The Shakespearian Dilemma of European Companies: To Be Small Or To Be Large?
O texto a seguir é um extrato da apresentação feita pelo presidente da TEH Ambrosetti, Valerio de Molli, na abertura da edição 2016 do workshop “The Outlook for the Economy and Finance”, na Italia. Embora focado no ambiente de negócios europeu (e italiano em particular), ele contém uma série de ideias e conceitos validos também para o Brasil, que precisa urgentemente aumentar e aperfeiçoar seu apoio às empresas de médio porte. O artigo original está disponivel em italiano, bastando nos solicitar através do email email@example.com
The last months have been marked by numerous signs of uncertainty on both a geopolitical and economic level, and there is no indication that these will diminish. Let me mention at least seven:
- The rampant threat of terrorism which causes the deaths of innocent people throughout the world. Europe is also the victim of the unforeseeable nature of these attacks. Between 2015 and 2016, in particular, there has been an intensification of this phenomenon with unacceptable loss of human life, including children.
- In 2015, the number of immigrants arriving in the European Union has exploded, also as a result of the crisis in Syria, exceeding 4 million, four times the number in 2014. It is the highest migratory flow since the second world war to-date. A recent united nations report shows that 60 million people including refugees, those seeking asylum and those who have lost their homes, create a state-less population in the world.
- In June 23rd, Great Britain chose to leave the European Union which is a confirmation that Europe is still very distant from a process of political and social cohesion, and giving credence to the view of Otto von Bismarck that “Europe is a ship of fools”.
- For 2016, the European Central Bank (ECB) has confirmed its aggressive, expansionary monetary policy and, in fact, has “shot its wad” in terms of monetary policy. Nothing more can be done. The “aspirin” has run out. Let’s hope the headache passes soon.
- The FED and fed and ECB budgets have never been so bloated (since 2008, up 3.5 trillion dollars and up 2.5 trillion euros, respectively) and, in Europe, over 1 trillion euros of liquidity is circulating.

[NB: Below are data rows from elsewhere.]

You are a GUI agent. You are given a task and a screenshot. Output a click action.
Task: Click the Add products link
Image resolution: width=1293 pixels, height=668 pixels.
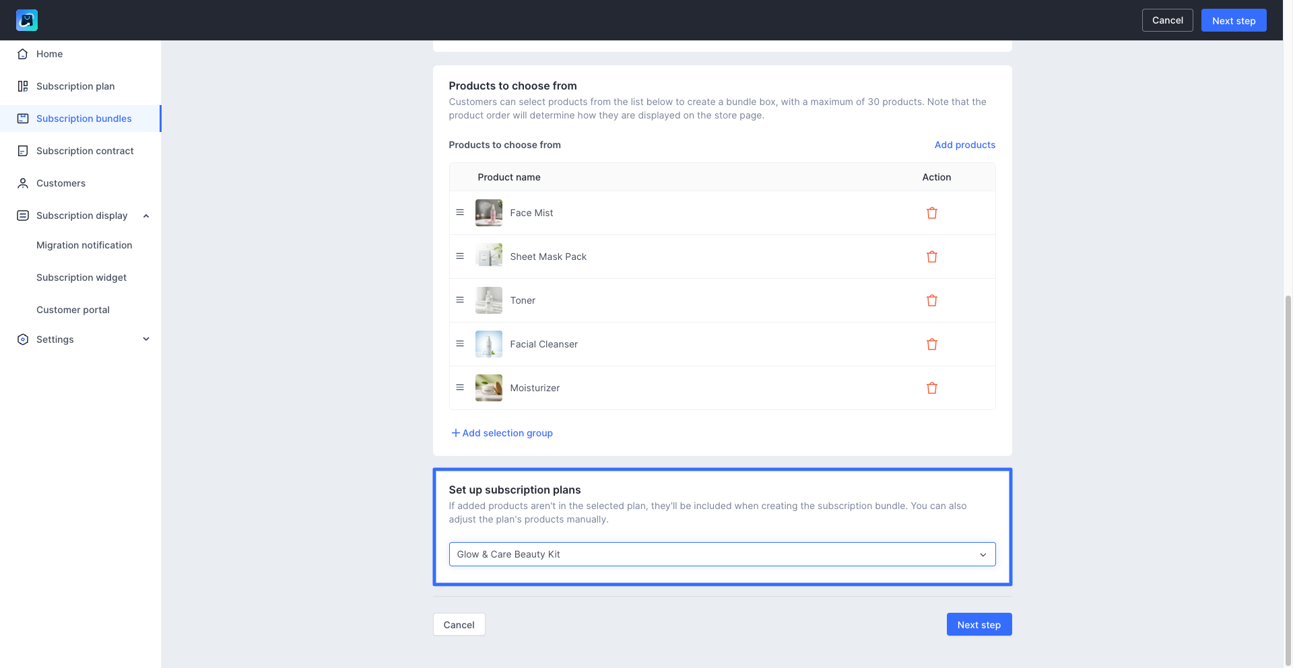click(x=964, y=145)
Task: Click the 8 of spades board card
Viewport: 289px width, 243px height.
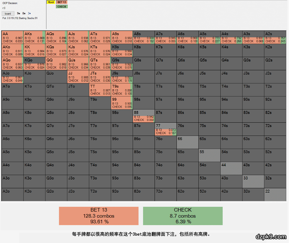Action: click(24, 13)
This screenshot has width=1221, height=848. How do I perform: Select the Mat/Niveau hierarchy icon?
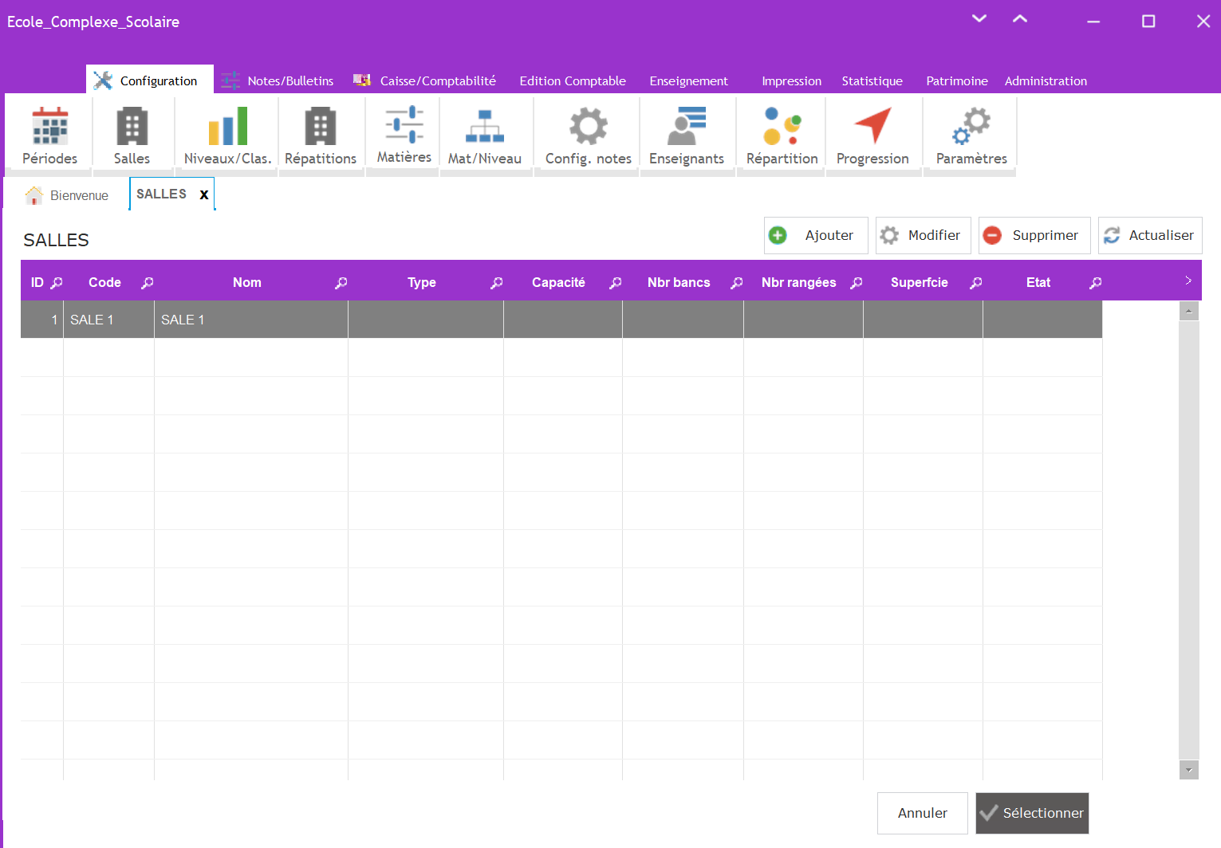(x=484, y=128)
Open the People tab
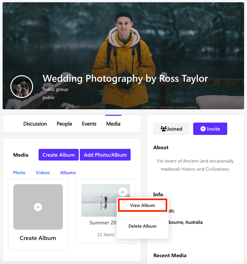The width and height of the screenshot is (247, 264). [x=64, y=124]

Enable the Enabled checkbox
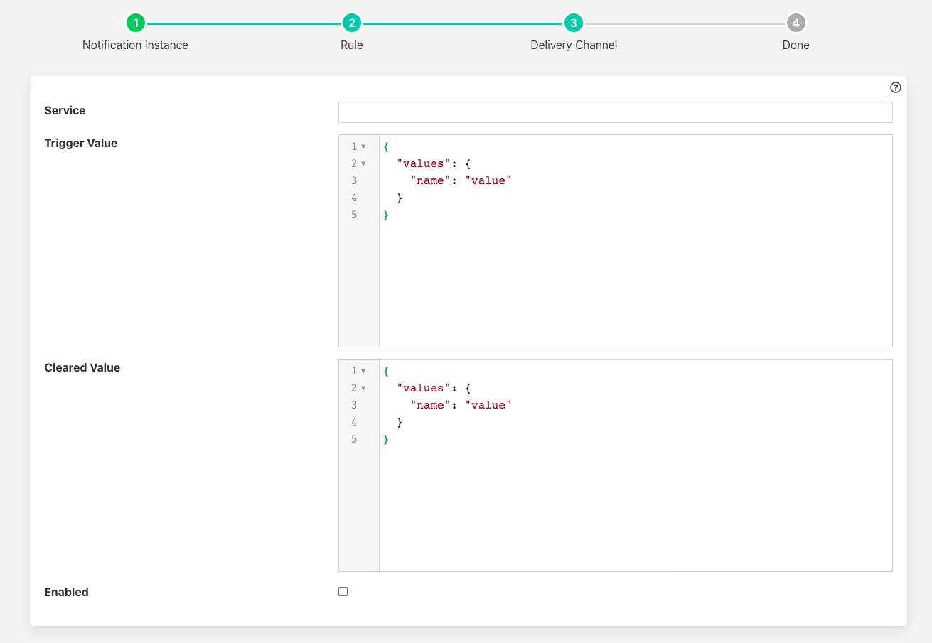(343, 591)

- This past February 11th, the price of oil hit its lowest point since 2003, bouncing 47% in four weeks. Today, this instability and unpredictability makes it difficult for all operators to plan investment and business activity.

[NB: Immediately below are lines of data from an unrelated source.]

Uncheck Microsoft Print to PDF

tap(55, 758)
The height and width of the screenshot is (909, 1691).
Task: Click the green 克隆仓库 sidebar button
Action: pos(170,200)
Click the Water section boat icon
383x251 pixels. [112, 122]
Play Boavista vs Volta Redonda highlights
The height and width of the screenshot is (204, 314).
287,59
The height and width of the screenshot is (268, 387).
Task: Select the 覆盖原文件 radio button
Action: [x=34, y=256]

- The global economy entered 2016 with less impetus than expected and the estimates for growth have been revised downwards a number of times by the main monitoring bodies. According to the OECD, for 2016, estimates for growth worldwide are around 0%, down 3.3% from the previous estimate.
European economies need to meet two important goals in the direction of growth and bolstering small and medium-sized enterprises: a more modern financing policy and stimulus for investment. This scenario raises a question: is having a small company really so good, or is it always a “disaster”?
- Italy has 403,000 small and medium-sized manufacturing companies. As per comparison, France has 207,000, Germany 204,000, Spain 161,000 and the United Kingdom 124,000 companies. While on one hand this undoubtedly represents a point-of-strength, on the other it cannot be denied that the question of “size” impacts on growth.
- Large companies have enhanced performance and greater financial stability. On average, large companies invest 2.8% of their billings, compared to 1.9% in small companies, and they have a capacity to generate value, measured as the ratio between Ebitda and billings, equal to 9.7%, compared with 7.2% in small companies. In addition, large companies:
- Have easier access to financing channels that are alternatives to banks.
- They can support R&D programs for internationalization and growth that are more effective.
- They are able to attract more and better qualified human resources.
In other words, they are more competitive.
- A significant part of the capital invested by Italian companies is tied up in property assets (land and buildings). The book value of these assets for joint-stock companies is over 350 billion euros.
- On an international level, only 21% of the financing sources of Italian companies are equity, behind every other large country in Europe except Spain (17%).
- The bank-centrism of Italian companies (793 billion euros in bank loans in 2015) is extremely high, with 93% of corporate financial debt held by banks, compared with 77% in the United Kingdom and one-third in the USA.
- In Italy, the number of companies involved in aggregations is among the lowest in Europe. Only 1,505 companies in six years, compared with 8,804 in France and 7,100 in Germany
The absolute priority is for the business system to grow rapidly. And the way businessmen think and their vision must also change. Decisive action must also be taken towards a redesigning of the instruments that promote a growth in size and investments in Europe. The cost of doing nothing can be extremely high. Just in Italy, the companies in the sample we recently analyzed (between 10 and 200 million euros in billings) in serious risk of bankruptcy are 2,200, employ 162,000 people and are indebted to an amount of approximately 34 billion euros.